Часть масла выплеснулась из лампы, но осталось еще довольно много. Я зажег огонь и побрел по коридорам, которые раньше проверял только кончиками пальцев.

Лабиринт был небольшой, недостаточно большой, чтобы заблудиться. Я вспомнил храм богини весны на склоне горы. То был маленький храм юного божества, и лабиринт ненамного превышал его размеры, может быть, в два раза, может быть, в три. Правда, ничто здесь не напоминало храм; по крайней мере, те храмы, которые я видел. Здесь не было ни наоса, ни пронаоса, ни алтаря, ни статуй богов. И самое главное — не было опистодома, места для хранения храмовых сокровищ. Был только лабиринт, система коридоров зачем-то выдолбленных в твердом камне.

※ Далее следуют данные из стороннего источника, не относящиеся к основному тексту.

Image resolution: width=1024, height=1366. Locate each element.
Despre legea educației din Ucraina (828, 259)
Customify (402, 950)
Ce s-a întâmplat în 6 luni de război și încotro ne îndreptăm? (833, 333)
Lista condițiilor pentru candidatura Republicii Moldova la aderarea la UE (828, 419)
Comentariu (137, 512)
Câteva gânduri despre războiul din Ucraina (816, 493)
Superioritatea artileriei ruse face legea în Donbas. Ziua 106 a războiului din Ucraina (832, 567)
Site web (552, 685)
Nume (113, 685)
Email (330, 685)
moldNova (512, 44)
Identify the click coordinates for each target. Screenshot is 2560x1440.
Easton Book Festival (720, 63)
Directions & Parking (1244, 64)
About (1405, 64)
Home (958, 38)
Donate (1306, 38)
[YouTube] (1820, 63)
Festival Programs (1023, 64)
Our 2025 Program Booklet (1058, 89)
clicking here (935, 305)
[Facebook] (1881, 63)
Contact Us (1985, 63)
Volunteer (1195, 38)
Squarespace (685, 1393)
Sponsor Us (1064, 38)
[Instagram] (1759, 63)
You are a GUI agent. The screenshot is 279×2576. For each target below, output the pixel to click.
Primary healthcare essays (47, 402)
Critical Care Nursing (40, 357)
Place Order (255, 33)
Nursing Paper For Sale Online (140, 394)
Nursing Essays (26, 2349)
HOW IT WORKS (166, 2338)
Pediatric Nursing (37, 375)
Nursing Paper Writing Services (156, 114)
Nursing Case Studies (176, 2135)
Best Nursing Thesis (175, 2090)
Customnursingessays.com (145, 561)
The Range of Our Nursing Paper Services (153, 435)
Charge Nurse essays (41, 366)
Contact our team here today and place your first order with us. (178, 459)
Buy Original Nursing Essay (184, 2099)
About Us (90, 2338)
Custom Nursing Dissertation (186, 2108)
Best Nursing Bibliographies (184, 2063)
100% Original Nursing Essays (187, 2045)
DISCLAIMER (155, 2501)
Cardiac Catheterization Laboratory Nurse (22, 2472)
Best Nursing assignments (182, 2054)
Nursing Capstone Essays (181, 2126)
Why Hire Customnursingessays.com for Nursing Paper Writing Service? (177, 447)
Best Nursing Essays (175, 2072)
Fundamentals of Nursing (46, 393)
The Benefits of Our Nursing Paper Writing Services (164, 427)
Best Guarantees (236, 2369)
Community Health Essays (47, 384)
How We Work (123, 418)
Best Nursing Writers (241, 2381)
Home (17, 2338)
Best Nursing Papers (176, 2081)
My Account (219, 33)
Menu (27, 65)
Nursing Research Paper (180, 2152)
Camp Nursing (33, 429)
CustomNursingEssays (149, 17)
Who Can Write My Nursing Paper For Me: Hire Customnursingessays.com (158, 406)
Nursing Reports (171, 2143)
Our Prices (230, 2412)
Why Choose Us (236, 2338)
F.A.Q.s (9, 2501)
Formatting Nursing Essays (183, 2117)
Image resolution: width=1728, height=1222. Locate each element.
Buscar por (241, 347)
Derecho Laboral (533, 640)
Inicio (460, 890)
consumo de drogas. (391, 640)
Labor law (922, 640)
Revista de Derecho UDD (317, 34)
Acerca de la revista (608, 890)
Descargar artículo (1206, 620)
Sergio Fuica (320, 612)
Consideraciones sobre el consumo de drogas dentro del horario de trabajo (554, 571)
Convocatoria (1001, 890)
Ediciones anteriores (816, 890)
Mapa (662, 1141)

Халдей бы догадался о его предназначении, за исключением одной вещи. В задней части лабиринта, дальней от входной двери, коридор был шире и тщательнее отделан, чем остальные. Здесь пол шел под уклон и конец коридора являлся самой низкой частью всего лабиринта. Здесь осталась большая лужа глубиной несколько дюймов, явно недостаточных для того, чтобы покрыть кости, скапливавшиеся в течение многих лет и оставшиеся лежать на месте после того, как иссяк Арактус.

Черепа истончились, как яичная скорлупа, бедренные кости больше напоминали белые палочки, острые кончики изогнутых ребер поднимались над поверхностью темной воды. Сколько времени понадобилось реке, чтобы сточить эти кости? Пятьдесят лет? Сто? Как долго они лежали здесь, и сколько их было раньше? Я опустил палец в воду и вздрогнул от холода. Как могли все эти люди уйти на поиски, не оставив после себя записей? Почему Дар Хамиатеса еще не был найден, если столько людей знало, что он здесь? Свет моей лампы отражался от поверхности воды, пряча некоторые кости в тени и высвечивая другие, все еще сложенные в форме руки.

Я отступил назад от черной воды. Потом вернулся, чтобы снова проверить каждый коридор на случай, если я что-то упустил. Там не было ничего вообще, но только при свете лампы я разглядел, как много здесь стекла Гефестии. Стены были пронизаны его жилами дюйма в три шириной и десять-двенадцать длиной. Встречались куски в два и даже три фута шириной. Они были совершенно черными, но в глубине переливались разноцветными огнями в лучах моей лампы.

Они были настолько похожи на окна, что я приложил руку к черной поверхности, чтобы заслонить отражение и попытался всмотреться в таинственную глубину, словно мог увидеть что-то за стеной.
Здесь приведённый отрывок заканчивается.